Enunciado 1 -
Indica se cada afirmação está de acordo com o excerto sobre a globalização, respondendo sim ou não e citando sem alterações as palavras do excerto que o decidem: (a) o autor admite que o regresso de Trump possa trazer algo de positivo; (b) os países de rendimentos baixos especializaram-se em sectores de alta tecnologia; (c) Trump promete uma redução de impostos que agrava as desigualdades.
Enunciado 2 -
Copia do excerto sobre a globalização, sem qualquer alteração, o trecho que começa em "À boleia das" e vai até "à escala global.", com estas palavras incluídas.

Excerto do texto -
__________

Por Ricardo Paes Mamede
A vitória de Trump nas eleições presidenciais americanas foi recebida com preocupação generalizada e há boas razões para isso. Trump tem um modo de fazer política que degrada a democracia e põe em causa o regular funcionamento do Estado de direito. A sua mensagem é contrária à coesão social e à dignidade da pessoa humana, estimulando o ódio, a intolerância e o desprezo pelo ambiente, pela ciência e pelos factos. Ao nível económico, promete uma redução de impostos que agrava as desigualdades e uma política comercial agressiva que desestabiliza as relações internacionais. Pior ainda, o regresso vitorioso de Trump é um estímulo acrescido a todos os partidos e movimentos que, em diferentes países (Portugal incluído), seguem a mesma linha política. Nada de positivo pode vir daqui.
À boleia das críticas a Trump surge muitas vezes o lamento sobre o fim de uma era de globalização supostamente feliz. O anunciado regresso do proteccionismo americano contrastaria com várias décadas de relações comerciais assentes em regras, que teriam contribuído para um bem-estar alargado à escala global.
Esta narrativa tem dois problemas. Primeiro, ignora que a globalização económica contemporânea, com as suas regras e lógicas de funcionamento, criou um conjunto de problemas sérios nas economias e nas sociedades. Segundo, é incapaz de perceber que o sucesso de Trump — e de outros movimentos políticos semelhantes — é mais consequência do que causa dos problemas decorrentes das relações económicas internacionais.
A forte expansão do comércio internacional e dos fluxos financeiros é um dos traços mais marcantes da economia global contemporânea. Sob a promessa de prosperidade generalizada, as fronteiras comerciais foram desmanteladas, abrindo espaço a uma mobilidade sem precedentes de capital, bens e serviços. Países de rendimentos baixos especializaram-se na produção intensiva de bens de consumo a baixo custo, enquanto as nações mais ricas se concentraram em sectores de alta tecnologia e serviços financeiros. Este processo resultou na criação de cadeias de valor globais, fazendo emergir uma interdependência entre economias que foi por muitos recebida como uma promessa de paz e estabilidade. Na verdade, este modelo trouxe um conjunto de distorções e desequilíbrios que colocam em causa a viabilidade de uma economia mundial integrada nos moldes actuais.

__________

[Registos guardados]
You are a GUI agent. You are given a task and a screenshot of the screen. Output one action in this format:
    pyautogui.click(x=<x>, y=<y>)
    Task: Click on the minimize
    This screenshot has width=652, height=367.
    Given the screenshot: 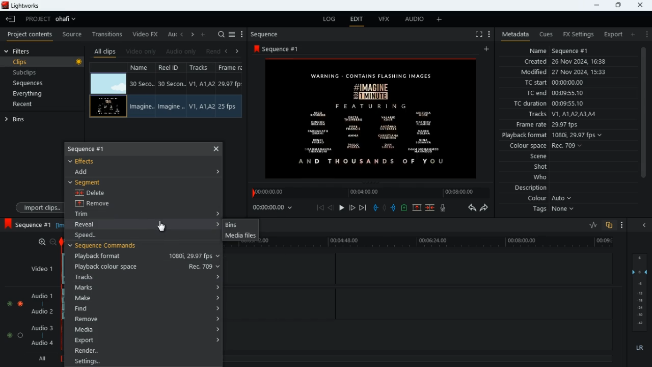 What is the action you would take?
    pyautogui.click(x=595, y=6)
    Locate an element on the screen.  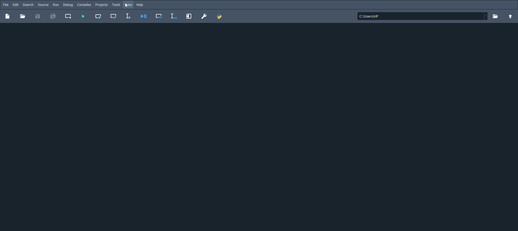
Debug cell is located at coordinates (159, 16).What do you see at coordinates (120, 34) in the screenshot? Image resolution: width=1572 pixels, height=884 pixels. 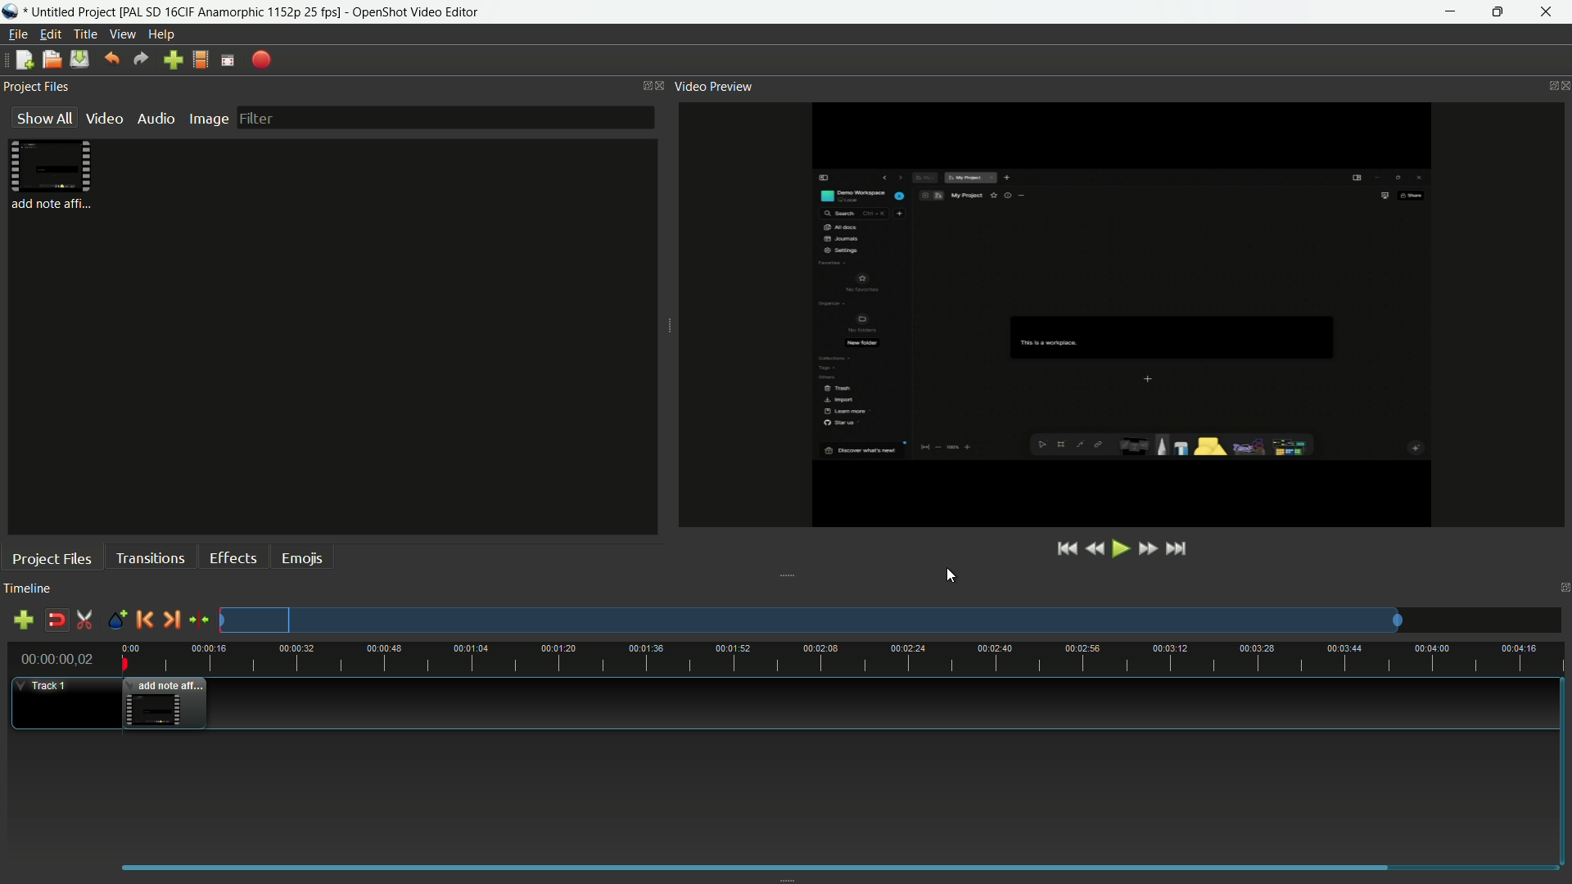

__________

Resposta completa 1 -
(a) Não: "Nada de positivo pode vir daqui."
(b) Não: "Países de rendimentos baixos especializaram-se na produção intensiva de bens de consumo a baixo custo, enquanto as nações mais ricas se concentraram em sectores de alta tecnologia e serviços financeiros."
(c) Sim: "promete uma redução de impostos que agrava as desigualdades"

Resposta completa 2 -
À boleia das críticas a Trump surge muitas vezes o lamento sobre o fim de uma era de globalização supostamente feliz. O anunciado regresso do proteccionismo americano contrastaria com várias décadas de relações comerciais assentes em regras, que teriam contribuído para um bem-estar alargado à escala global.